◆ **EXERCISE REQUIREMENTS**
The answer must be an exact copy of the lines from the one with "The image size is (1609, 778)." through the final line below, with no pictures and nothing else.

◆ **DATA FOR PROCESSING**
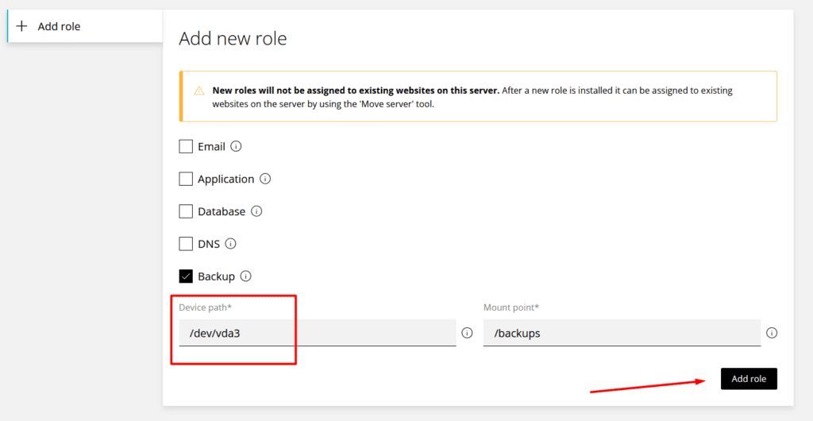The image size is (813, 421).
Task: Click the plus icon beside Add role
Action: [22, 26]
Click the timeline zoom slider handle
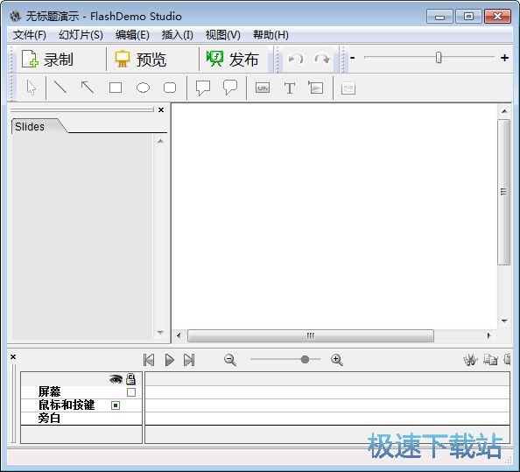Image resolution: width=520 pixels, height=472 pixels. (x=305, y=359)
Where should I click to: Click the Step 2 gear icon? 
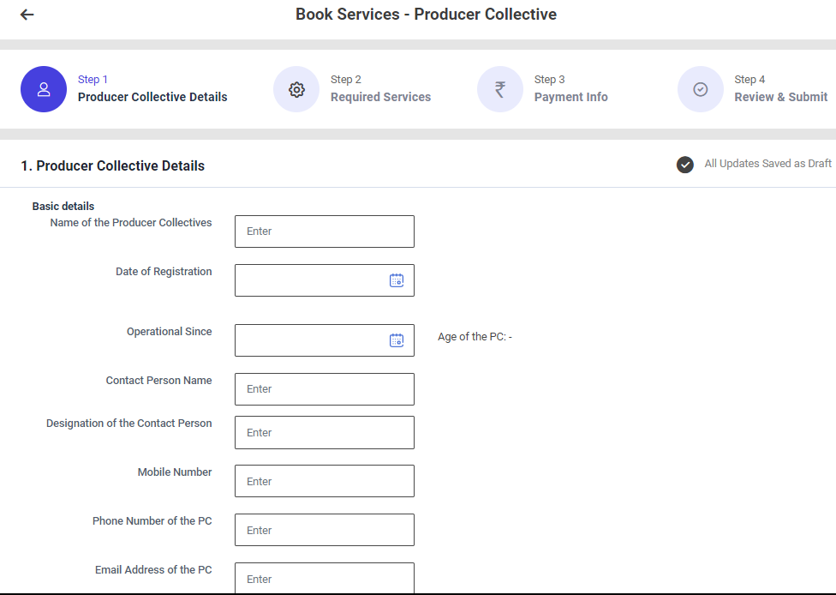[296, 89]
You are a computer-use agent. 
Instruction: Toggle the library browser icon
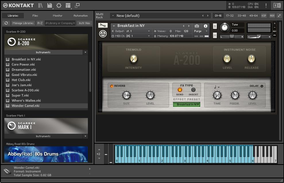[x=40, y=5]
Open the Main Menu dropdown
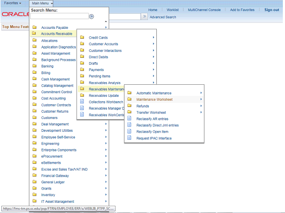 pos(42,4)
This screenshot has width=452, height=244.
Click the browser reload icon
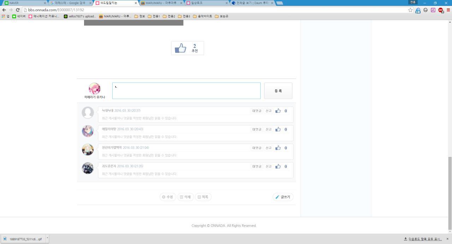[18, 10]
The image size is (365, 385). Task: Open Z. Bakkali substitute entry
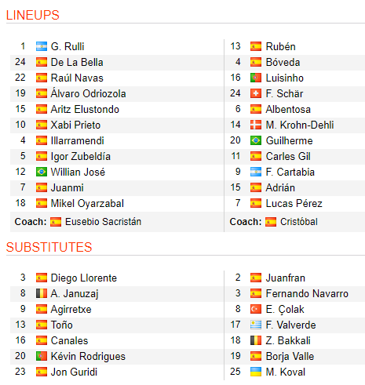point(288,341)
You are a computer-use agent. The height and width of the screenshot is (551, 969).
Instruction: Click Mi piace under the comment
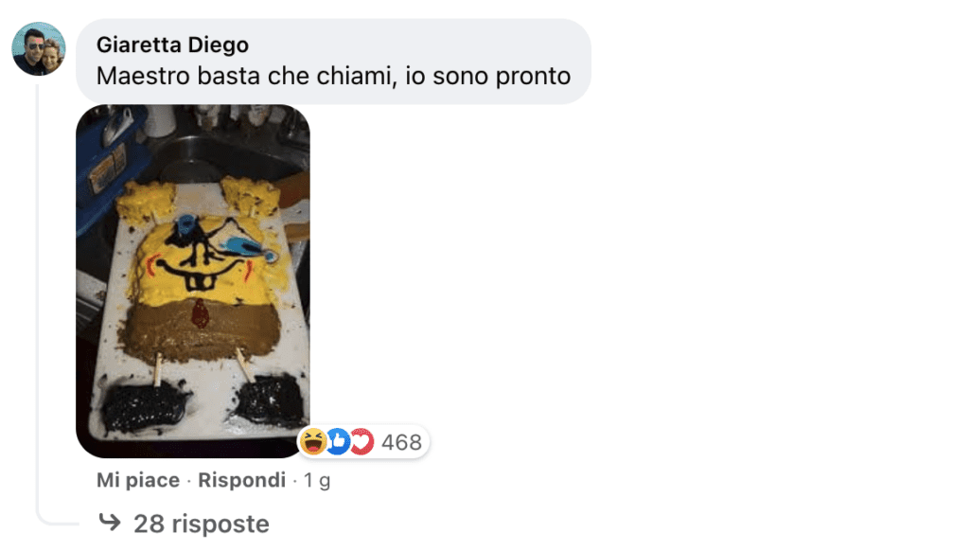[x=138, y=480]
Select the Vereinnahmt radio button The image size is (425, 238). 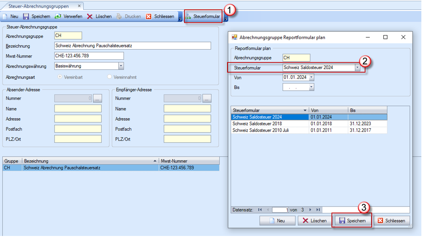click(x=109, y=77)
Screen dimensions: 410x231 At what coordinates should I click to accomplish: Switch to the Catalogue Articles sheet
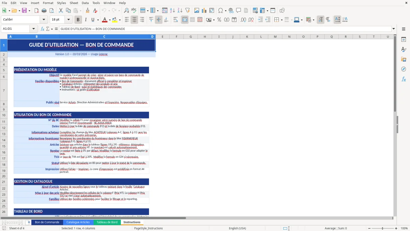click(x=79, y=222)
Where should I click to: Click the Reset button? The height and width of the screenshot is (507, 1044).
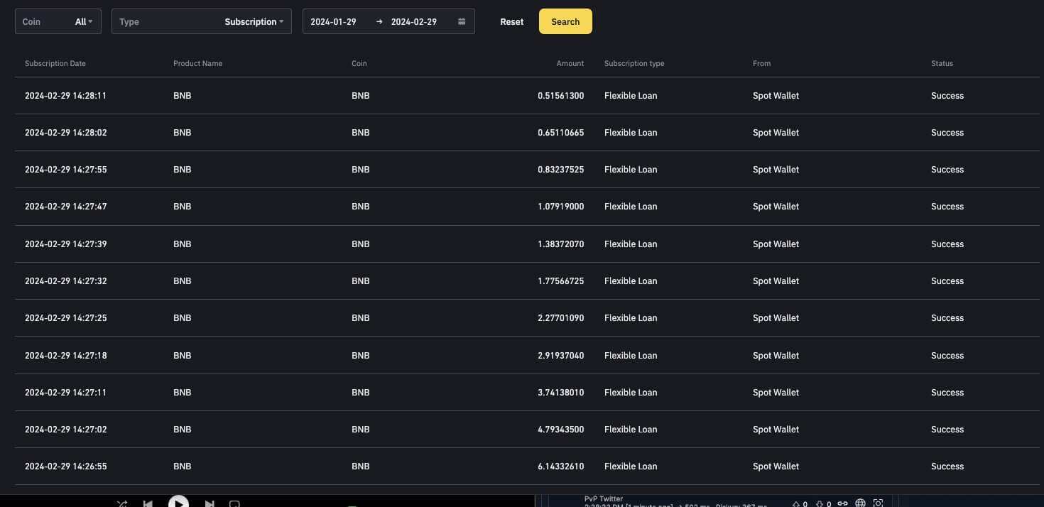[x=511, y=21]
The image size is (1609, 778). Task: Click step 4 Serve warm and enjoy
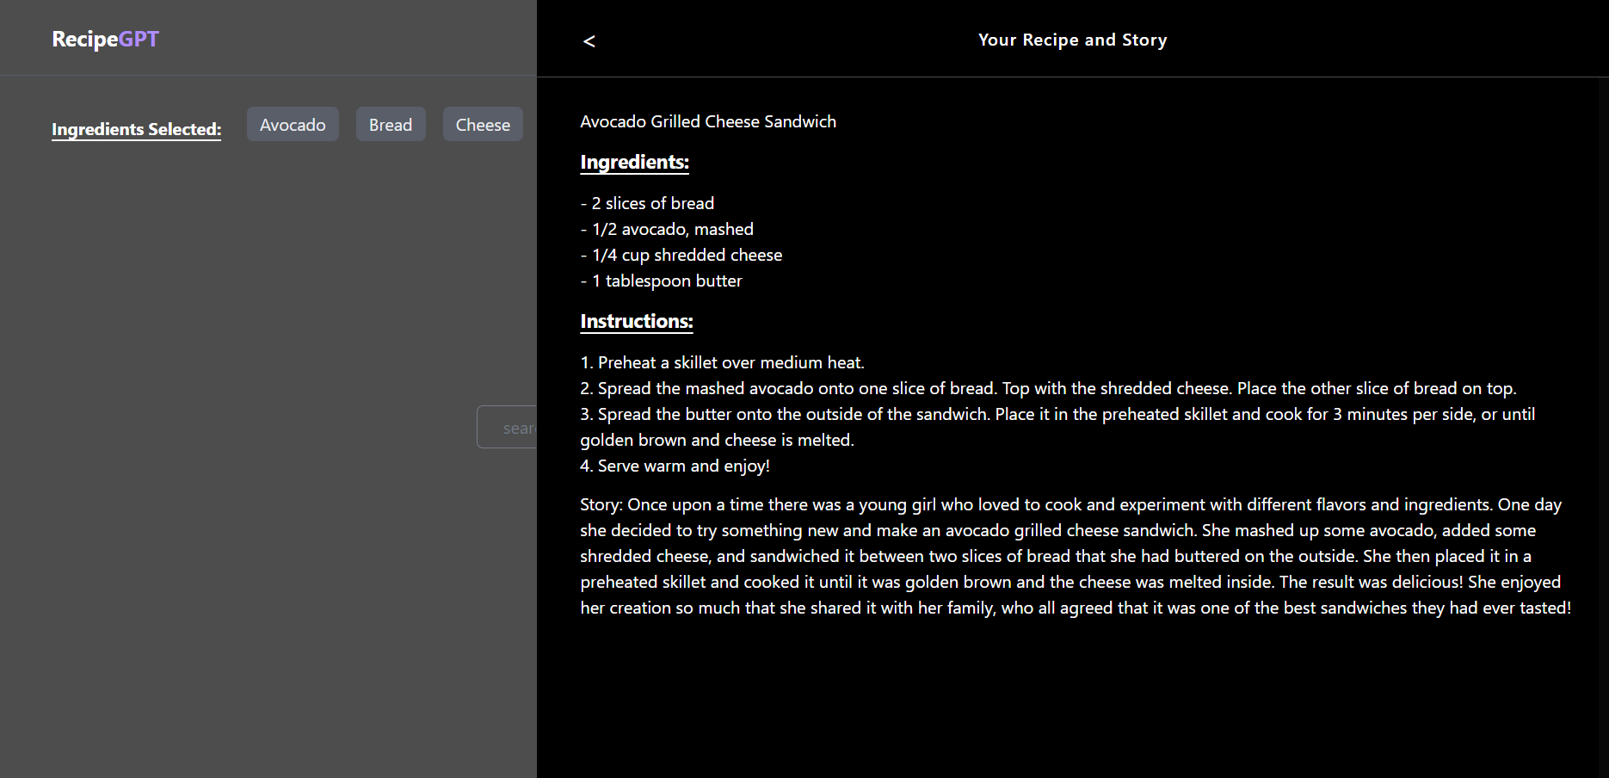click(675, 466)

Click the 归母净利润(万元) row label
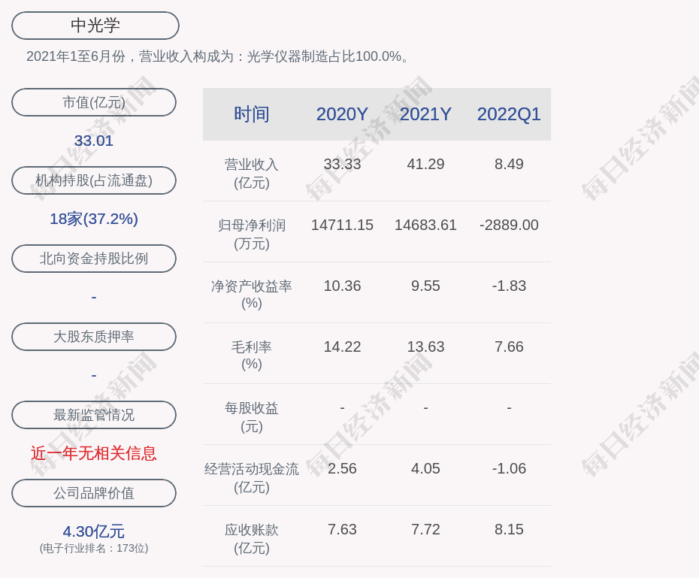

◆ **RESPONSE TO THE EXERCISE**
The image size is (1609, 778). Task: Click step 4 Serve warm and enjoy
click(675, 466)

Click the 归母净利润(万元) row label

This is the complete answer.